Protein Footprinting in a Complex Milieu: Identifying the Interaction Surfaces of the Chemotaxis Adaptor Protein CheW

Characterizing protein–protein interactions in a biologically relevant context is important for understanding the mechanisms of signal transduction. Most signal transduction systems are membrane associated and consist of large multiprotein complexes that undergo rapid reorganization—circumstances that present challenges to traditional structure determination methods. To study protein–protein interactions in a biologically relevant complex milieu, we employed a protein footprinting strategy based on isotope-coded affinity tag (ICAT) reagents. ICAT reagents are valuable tools for proteomics. Here, we show their utility in an alternative application—they are ideal for protein footprinting in complex backgrounds because the affinity tag moiety allows for enrichment of alkylated species prior to analysis. We employed a water-soluble ICAT reagent to monitor cysteine accessibility and thereby to identify residues involved in two different protein–protein interactions in the Escherichia coli chemotaxis signaling system.

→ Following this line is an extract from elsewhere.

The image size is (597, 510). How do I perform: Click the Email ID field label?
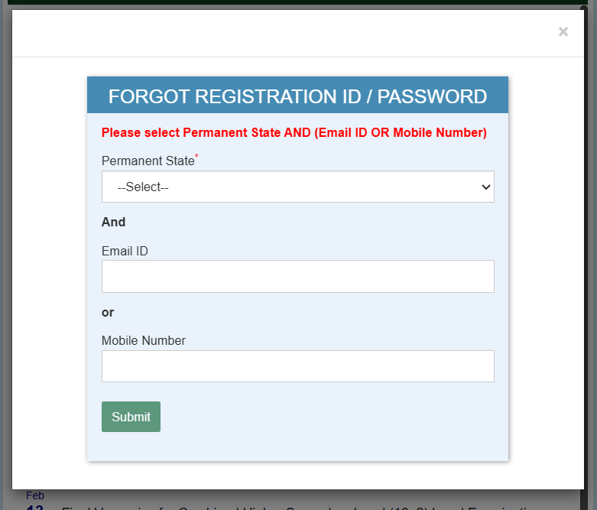point(125,251)
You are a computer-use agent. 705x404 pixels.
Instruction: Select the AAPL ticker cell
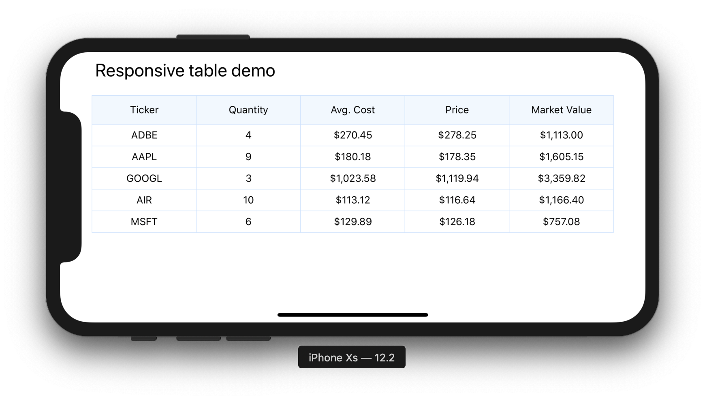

The chemotaxis system is an archetypal transmembrane signaling pathway in which a complex protein superstructure underlies sophisticated sensory performance. The formation of this superstructure depends on the adaptor protein CheW, which mediates a functionally important bridging interaction between transmembrane receptors and histidine kinase. ICAT footprinting was used to map the surfaces of CheW that interact with the large multidomain histidine kinase CheA, as well as with the transmembrane chemoreceptor Tsr in native E. coli membranes. By leveraging the affinity tag, we successfully identified CheW surfaces responsible for CheA–Tsr interaction. The proximity of the CheA and Tsr binding sites on CheW suggests the formation of a composite CheW–Tsr surface for the recruitment of the signaling kinase to the chemoreceptor complex.